__About this task__
In the entries below, which lines run from the one containing "Instruction: Open Trade" to the one containing "Task: Open the 大数据掘金 tab"? Copy exactly those lines, ends included, and no others.

__Dataset extract__
__________________________________________________

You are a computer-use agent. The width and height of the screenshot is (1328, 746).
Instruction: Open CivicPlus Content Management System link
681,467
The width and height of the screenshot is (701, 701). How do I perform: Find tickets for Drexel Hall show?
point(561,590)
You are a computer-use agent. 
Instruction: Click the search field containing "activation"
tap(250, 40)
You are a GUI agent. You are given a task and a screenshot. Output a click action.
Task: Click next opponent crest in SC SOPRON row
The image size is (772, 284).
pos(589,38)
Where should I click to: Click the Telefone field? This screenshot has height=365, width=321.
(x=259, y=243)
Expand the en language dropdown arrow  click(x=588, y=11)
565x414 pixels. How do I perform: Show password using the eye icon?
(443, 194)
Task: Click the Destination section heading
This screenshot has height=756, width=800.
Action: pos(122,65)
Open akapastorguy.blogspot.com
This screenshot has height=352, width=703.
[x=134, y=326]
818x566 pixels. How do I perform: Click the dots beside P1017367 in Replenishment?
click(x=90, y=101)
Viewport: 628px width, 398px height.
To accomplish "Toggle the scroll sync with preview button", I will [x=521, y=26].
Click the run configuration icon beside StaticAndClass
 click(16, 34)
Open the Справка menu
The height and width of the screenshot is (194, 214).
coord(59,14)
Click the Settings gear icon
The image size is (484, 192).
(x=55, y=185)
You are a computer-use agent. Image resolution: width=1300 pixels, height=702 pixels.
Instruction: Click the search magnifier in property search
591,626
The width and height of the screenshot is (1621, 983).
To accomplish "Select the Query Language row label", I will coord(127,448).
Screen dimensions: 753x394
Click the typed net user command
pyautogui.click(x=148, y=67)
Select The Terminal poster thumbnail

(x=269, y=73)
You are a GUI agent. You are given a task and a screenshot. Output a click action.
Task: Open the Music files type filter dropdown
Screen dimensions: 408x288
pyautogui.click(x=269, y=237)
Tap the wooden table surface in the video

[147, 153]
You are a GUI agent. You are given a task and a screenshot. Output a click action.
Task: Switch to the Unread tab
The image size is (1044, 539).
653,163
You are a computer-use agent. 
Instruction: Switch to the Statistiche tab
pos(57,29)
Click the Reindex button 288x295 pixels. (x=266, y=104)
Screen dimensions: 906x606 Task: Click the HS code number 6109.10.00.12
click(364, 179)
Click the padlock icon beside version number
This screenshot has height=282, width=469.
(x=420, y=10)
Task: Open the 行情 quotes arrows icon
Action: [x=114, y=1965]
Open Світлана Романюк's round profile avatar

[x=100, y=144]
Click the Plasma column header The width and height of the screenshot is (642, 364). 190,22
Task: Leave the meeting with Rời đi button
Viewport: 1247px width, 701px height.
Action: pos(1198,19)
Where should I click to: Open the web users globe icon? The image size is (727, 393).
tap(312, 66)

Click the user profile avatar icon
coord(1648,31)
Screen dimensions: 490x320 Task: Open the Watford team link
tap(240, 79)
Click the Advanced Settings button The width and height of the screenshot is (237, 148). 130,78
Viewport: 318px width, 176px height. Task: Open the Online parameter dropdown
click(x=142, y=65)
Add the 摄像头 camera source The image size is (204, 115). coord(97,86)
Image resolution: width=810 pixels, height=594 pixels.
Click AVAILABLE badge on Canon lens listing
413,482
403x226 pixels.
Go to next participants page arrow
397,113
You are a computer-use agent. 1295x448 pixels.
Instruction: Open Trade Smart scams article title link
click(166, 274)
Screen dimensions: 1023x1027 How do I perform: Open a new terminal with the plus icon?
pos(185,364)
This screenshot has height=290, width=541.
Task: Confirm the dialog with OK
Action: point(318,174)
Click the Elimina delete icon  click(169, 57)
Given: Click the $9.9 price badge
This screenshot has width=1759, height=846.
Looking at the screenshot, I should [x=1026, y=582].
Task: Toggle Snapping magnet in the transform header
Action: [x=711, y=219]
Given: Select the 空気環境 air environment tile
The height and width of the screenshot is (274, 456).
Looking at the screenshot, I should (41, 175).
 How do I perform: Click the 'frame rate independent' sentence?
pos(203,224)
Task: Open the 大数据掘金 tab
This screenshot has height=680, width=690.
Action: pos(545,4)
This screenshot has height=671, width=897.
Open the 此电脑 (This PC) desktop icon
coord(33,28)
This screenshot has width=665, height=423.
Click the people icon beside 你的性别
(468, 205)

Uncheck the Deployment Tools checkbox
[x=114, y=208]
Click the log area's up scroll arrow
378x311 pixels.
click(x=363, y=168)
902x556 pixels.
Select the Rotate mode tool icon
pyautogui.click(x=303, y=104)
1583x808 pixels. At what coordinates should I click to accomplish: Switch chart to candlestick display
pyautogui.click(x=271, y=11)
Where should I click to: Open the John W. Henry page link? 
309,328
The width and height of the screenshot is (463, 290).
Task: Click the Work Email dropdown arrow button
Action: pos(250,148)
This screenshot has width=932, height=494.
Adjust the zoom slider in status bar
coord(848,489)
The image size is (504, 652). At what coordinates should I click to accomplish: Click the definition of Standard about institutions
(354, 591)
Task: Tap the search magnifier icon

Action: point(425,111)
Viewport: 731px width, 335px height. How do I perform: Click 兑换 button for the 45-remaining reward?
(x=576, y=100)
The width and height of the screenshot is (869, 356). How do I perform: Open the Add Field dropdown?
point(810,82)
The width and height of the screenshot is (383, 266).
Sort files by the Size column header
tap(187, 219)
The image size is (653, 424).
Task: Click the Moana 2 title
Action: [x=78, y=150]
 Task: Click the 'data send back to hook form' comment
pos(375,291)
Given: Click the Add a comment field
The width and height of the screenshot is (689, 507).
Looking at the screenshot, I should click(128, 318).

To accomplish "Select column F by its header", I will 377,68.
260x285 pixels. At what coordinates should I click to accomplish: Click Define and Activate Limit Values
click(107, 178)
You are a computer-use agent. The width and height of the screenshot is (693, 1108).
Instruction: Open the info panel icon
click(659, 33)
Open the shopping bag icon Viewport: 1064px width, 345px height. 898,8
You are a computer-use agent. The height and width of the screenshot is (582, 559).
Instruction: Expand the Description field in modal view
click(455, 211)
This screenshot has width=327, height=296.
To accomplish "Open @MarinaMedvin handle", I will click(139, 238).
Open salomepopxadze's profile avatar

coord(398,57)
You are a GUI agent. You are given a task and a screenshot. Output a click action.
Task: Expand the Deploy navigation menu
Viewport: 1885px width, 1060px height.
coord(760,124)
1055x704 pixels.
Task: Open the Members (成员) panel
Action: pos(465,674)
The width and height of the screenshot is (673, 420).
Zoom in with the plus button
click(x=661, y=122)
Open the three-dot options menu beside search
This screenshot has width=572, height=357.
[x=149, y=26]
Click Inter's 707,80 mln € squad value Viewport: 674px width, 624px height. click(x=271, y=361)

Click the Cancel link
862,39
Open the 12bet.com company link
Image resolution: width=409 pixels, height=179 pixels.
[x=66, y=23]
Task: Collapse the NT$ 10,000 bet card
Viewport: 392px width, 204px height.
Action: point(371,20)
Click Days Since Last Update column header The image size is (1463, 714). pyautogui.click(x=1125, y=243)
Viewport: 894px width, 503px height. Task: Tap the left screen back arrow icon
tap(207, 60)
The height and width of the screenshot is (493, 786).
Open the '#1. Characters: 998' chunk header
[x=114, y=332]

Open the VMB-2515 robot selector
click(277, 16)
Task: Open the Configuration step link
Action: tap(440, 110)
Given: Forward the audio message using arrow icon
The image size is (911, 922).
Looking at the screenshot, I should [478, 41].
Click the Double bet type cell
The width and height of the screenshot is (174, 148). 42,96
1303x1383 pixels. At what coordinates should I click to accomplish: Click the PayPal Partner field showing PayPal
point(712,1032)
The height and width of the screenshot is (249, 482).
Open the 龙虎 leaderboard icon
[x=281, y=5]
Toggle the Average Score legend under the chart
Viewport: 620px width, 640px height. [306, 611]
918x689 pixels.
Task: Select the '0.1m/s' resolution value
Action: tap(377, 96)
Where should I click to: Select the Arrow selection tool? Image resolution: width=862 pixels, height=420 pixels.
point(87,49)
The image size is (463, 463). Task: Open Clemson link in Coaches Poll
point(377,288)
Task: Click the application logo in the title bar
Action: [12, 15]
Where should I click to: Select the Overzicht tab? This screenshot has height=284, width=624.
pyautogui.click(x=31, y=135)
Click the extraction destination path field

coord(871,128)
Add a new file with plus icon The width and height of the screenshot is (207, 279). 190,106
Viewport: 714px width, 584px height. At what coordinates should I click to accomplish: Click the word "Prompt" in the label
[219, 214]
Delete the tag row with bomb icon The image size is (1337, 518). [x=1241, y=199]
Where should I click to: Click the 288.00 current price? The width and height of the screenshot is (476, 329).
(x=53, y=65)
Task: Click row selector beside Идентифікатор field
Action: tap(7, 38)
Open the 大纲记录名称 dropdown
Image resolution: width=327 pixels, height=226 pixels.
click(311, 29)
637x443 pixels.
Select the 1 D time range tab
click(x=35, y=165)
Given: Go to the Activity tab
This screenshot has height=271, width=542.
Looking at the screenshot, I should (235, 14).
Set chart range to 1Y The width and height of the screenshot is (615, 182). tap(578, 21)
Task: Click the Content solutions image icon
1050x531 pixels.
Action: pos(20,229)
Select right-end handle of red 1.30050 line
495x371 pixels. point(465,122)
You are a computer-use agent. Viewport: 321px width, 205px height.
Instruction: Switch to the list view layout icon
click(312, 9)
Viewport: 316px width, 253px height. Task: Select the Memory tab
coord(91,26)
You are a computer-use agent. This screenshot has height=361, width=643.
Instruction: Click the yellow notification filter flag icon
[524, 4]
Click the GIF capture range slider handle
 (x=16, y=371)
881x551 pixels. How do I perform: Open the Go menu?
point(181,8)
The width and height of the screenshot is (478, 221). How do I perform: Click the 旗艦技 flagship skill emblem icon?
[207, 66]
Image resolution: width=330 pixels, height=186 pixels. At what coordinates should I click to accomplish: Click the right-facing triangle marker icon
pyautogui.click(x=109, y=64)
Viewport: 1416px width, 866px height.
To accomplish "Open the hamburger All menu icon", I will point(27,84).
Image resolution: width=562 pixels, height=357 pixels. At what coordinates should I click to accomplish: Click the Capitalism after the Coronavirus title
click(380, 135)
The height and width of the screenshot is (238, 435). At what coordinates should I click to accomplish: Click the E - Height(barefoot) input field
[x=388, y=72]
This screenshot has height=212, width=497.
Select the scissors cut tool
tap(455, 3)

__________________________________________________

__Answer for the task__
Instruction: Open Trade Smart scams article title link
click(166, 274)
Screen dimensions: 1023x1027 How do I perform: Open a new terminal with the plus icon?
pos(185,364)
This screenshot has height=290, width=541.
Task: Confirm the dialog with OK
Action: point(318,174)
Click the Elimina delete icon  click(169, 57)
Given: Click the $9.9 price badge
This screenshot has width=1759, height=846.
Looking at the screenshot, I should [x=1026, y=582].
Task: Toggle Snapping magnet in the transform header
Action: [x=711, y=219]
Given: Select the 空気環境 air environment tile
The height and width of the screenshot is (274, 456).
Looking at the screenshot, I should (41, 175).
 How do I perform: Click the 'frame rate independent' sentence?
pos(203,224)
Task: Open the 大数据掘金 tab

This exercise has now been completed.